The Bengals rushed for 77 yards and only a 2.1-yard average against the second-worst run defense in the league, one missing two starting linebackers.

SLOPPY DOLPHINS

Miami had seven penalties for 68 yards. The most egregious was by Terrence Fede, who pushed Kevin Huber to the ground after he punted in the third quarter. The penalty gave Cincinnati the ball, and the Bengals got a field goal out of it.

INJURIES

Dolphins: LT Branden Albert and C Anthony Steen were inactive with sprained ankles. Also missing were LBs Koa Misi (neck) and Jelani Jenkins (groin). C Mike Pouncey has missed all four games with a hip injury.

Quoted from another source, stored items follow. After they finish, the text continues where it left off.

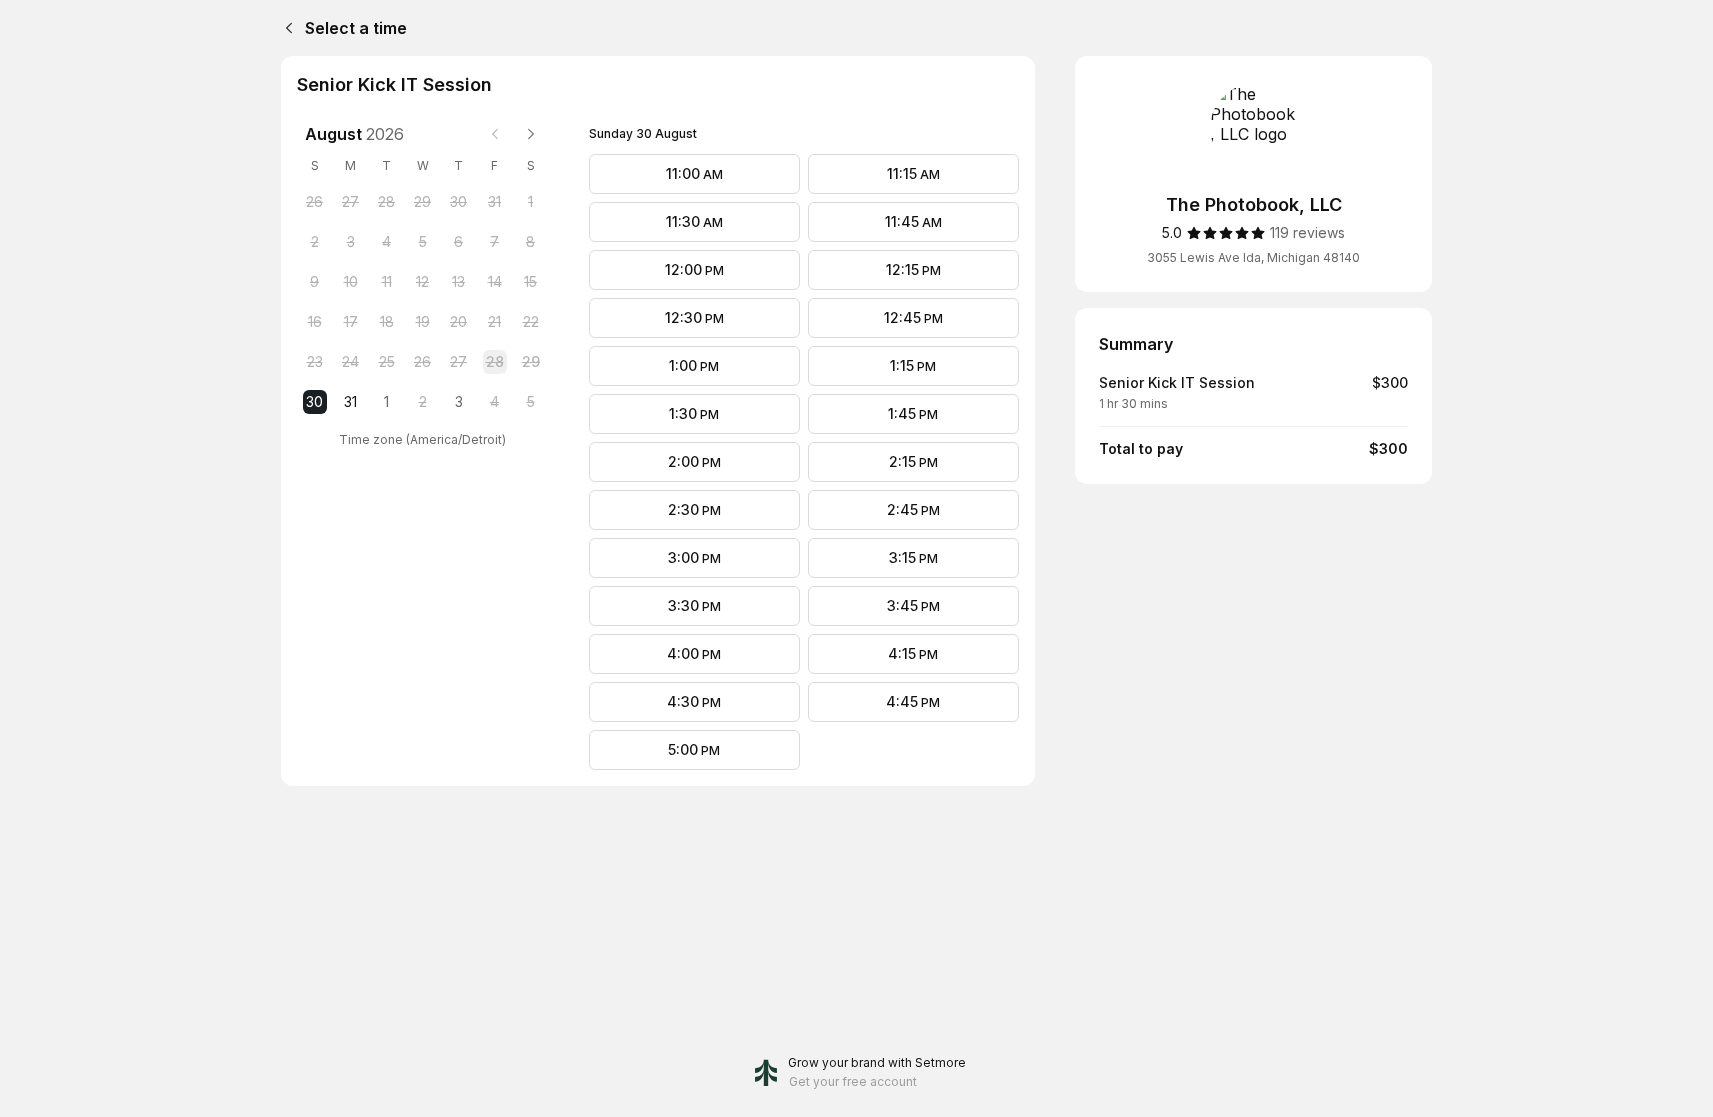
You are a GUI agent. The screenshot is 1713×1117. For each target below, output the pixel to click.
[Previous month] (495, 134)
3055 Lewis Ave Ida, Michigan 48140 (1253, 257)
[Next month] (531, 134)
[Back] (285, 28)
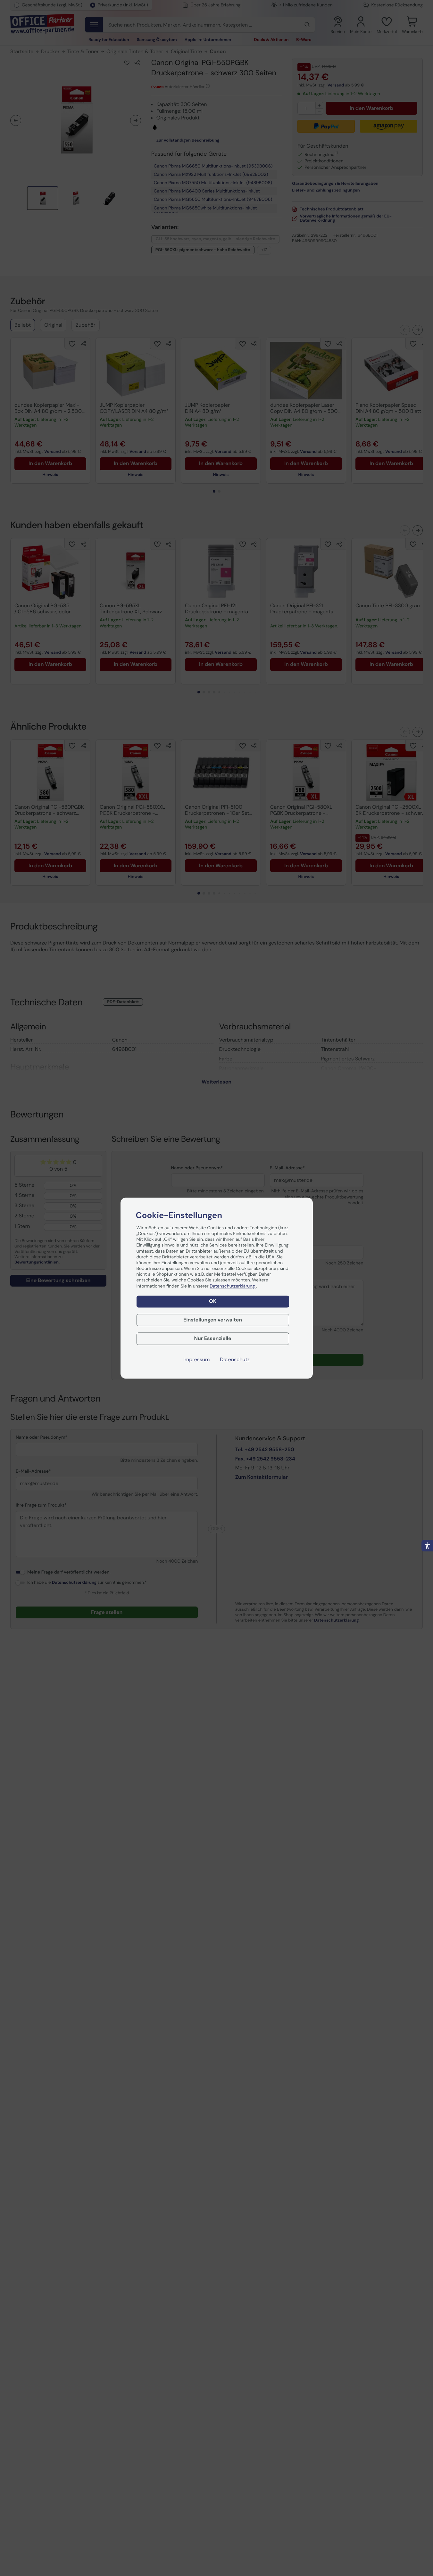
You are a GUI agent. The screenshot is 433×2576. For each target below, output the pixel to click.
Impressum (196, 1359)
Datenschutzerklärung (233, 1286)
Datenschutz (235, 1359)
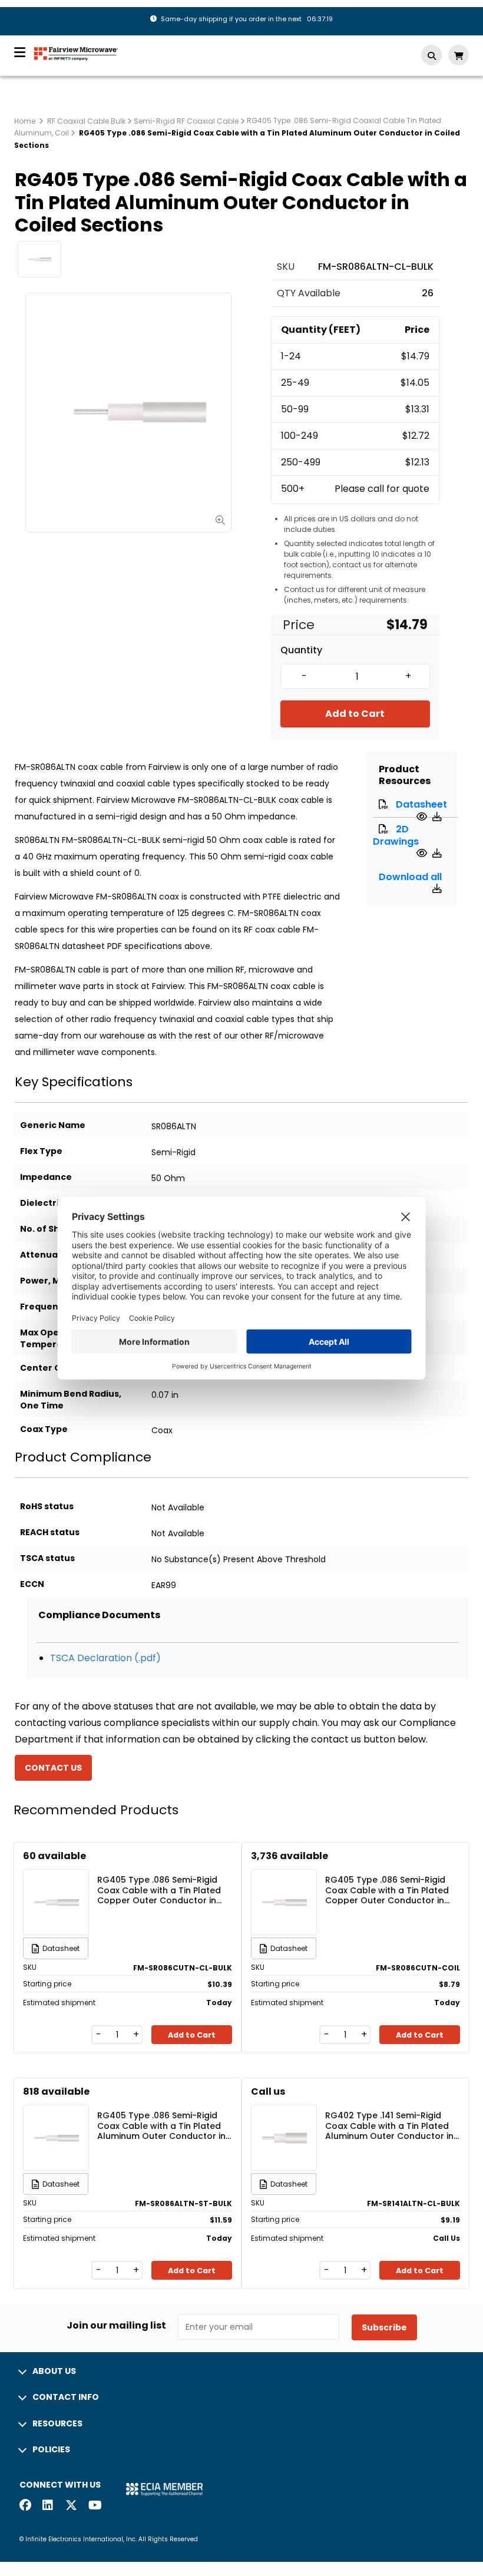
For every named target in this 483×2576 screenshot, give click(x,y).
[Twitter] (71, 2506)
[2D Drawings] (423, 853)
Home (24, 121)
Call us (268, 2091)
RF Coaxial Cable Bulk (86, 121)
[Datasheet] (423, 817)
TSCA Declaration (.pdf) (105, 1658)
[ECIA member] (164, 2489)
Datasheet (421, 804)
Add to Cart (355, 713)
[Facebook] (25, 2506)
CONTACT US (53, 1768)
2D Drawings (396, 835)
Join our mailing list (116, 2326)
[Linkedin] (48, 2506)
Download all (410, 877)
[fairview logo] (76, 52)
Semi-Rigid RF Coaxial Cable (186, 121)
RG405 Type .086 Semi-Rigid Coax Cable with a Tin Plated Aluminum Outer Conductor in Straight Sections (161, 2125)
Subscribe (384, 2327)
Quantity (301, 650)
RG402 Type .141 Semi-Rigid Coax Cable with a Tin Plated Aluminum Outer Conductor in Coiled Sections (389, 2125)
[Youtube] (94, 2506)
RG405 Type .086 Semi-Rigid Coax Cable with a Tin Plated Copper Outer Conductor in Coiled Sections (159, 1889)
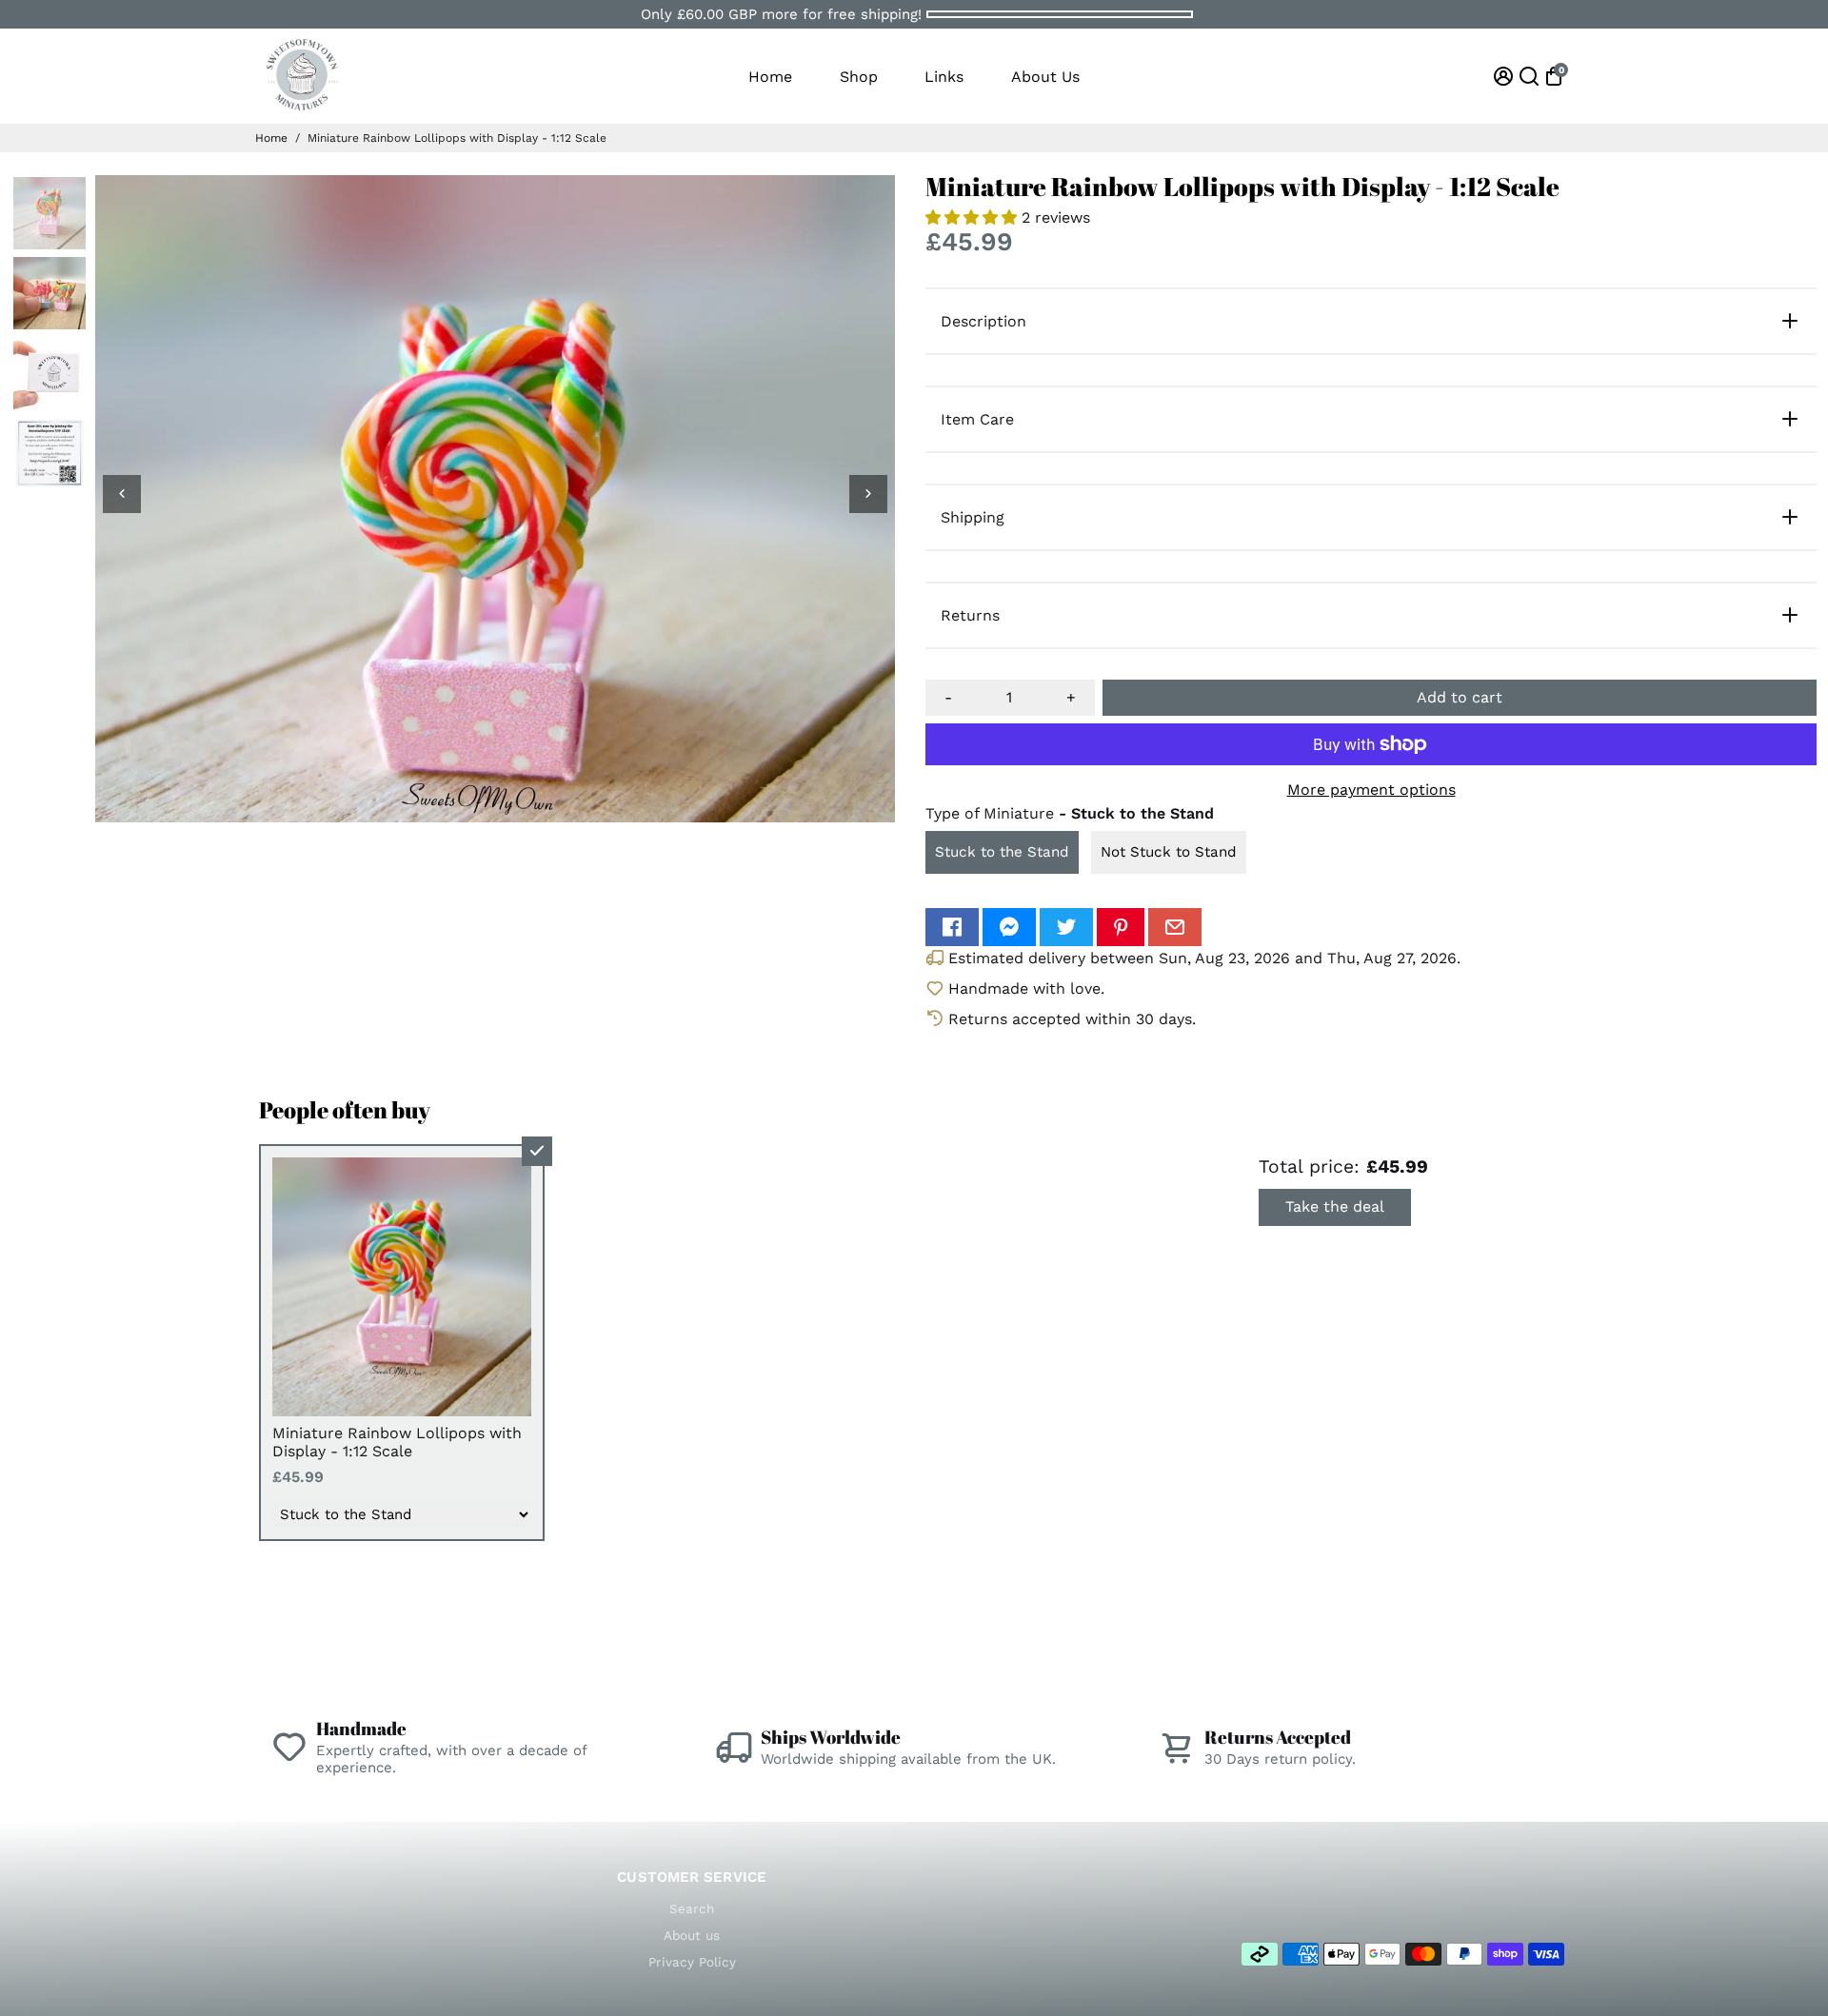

Bengals: TE Tyler Eifert was inactive again, contributing to the Bengals' trouble close to the goal line. He's recovering from offseason ankle surgery and returned to practice on a limited basis last week. CB Dre Kirkpatrick was inactive with a hamstring injury suffered Sunday. G Clint Boling sat out most of the fourth quarter with an injured left shoulder.

ANTHEM STATEMENTS

Stills and Dolphins safety Michael Thomas knelt with their hands over their hearts during the anthem.

FANTASY IMPACT

Tannehill was 15 of 25 for 189 yards with a touchdown, an interception, a fumble and five sacks. Dalton was 22 of 31 for 296 yards with a touchdown and a sack.

UP NEXT

The Dolphins begin a stretch of four straight home games against Tennessee, Pittsburgh, Buffalo and the New York Jets.

The Bengals have a tough two-game stretch, playing Dallas and New England on the road. They're 1-5 in Dallas, dropping their last three. They've dropped their last six at New England, last winning in 1986.